KELLOGG and COCHRANE, JJ., concurred on the ground last stated in the opinion; CHESTER, J., dissented, in opinion in which SEWELL, J., concurred.
The act under which the defendant was organized (Laws of 1847, chap. 133, § 10) exempted the cemetery lands and property of any association formed under that act from "all public taxes, rates and assessments." The Court of Appeals in Buffalo City Cemetery v. City of Buffalo ( 46 N.Y. 506), by putting a very strict construction upon that act, held that the exemption therein did not apply to a municipal assessment for a local improvement. Thereafter the Legislature, by a general law (Laws of 1879, chap. 310), in order apparently to overcome the effect of that decision, enacted that "No land actually used and occupied for cemetery purposes shall be sold under execution, or for any tax or assessment, nor shall such tax or assessment be levied, collected or imposed, nor shall it be lawful to mortgage such land, or to apply it in payment of debts, so long as it shall continue to be used for such cemetery purposes."
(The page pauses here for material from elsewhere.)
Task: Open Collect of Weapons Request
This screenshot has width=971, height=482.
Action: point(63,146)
It seems to me clear that a sound public policy requires that neither the State nor any municipality should lay burdens upon public cemetery grounds that shall result in disturbing the permanency of the resting place of the dead. This policy found expression in the statute under which the defendant was organized, and when the courts by a strict construction of the language there employed seemed to defeat the legislative intent, the Legislature again by a general law passed an act in terms so clear as to be free from all doubt that lands actually used and occupied for cemetery purposes shall be free from all taxation and from all assessments. This has been held to include assessments for local improvements. ( Matter of White Plains Presbyterian Church, 112 App. Div. 130; Matter of Mayor [ Perry Avenue], 118 id. 874; Matter of City of New York, 192 N.Y. 459.)
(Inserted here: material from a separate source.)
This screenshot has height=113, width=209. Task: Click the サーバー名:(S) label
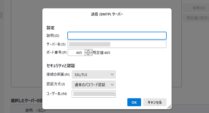[56, 44]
I cannot think in view of this general public policy and of the sacred regard of all our people for the final resting place of their dead, that we should hold that the principle which found such clear expression in chapter 310 of the Laws of 1879 has been repealed by implication by the amendment to the Village Law, referred to in the prevailing opinion. That the Legislature did not intend to work such a radical change in the policy of the State in subsequently enacting the provision in section 113 of the Village Law (Laws of 1897, chap. 414) that "No real property is exempt from assessment for a purpose specified in this section," one of which is an assessment for a local improvement, is apparent from the fact that it did not include the act of 1879 (Chap. 310) in its schedule of acts repealed attached thereto.
It was held in People ex rel. Roosevelt Hospital v. Raymond ( 194 N.Y. 189) that a statutory exemption from taxation should not be held to be repealed by implication by the General Tax Law thereafter enacted where to do so will result in the violation of a promise by the State.
I think the courts should hesitate a long while, under the circumstances presented here, before holding that the statute granting cemetery corporations exemption from taxes and assessments has been repealed by implication. For these reasons I think the judgment should be affirmed, with costs.
SEWELL, J., concurred.
Interlocutory judgment reversed, with costs, with usual leave to defendant to amend its answer upon payment of costs in this court and in the court below.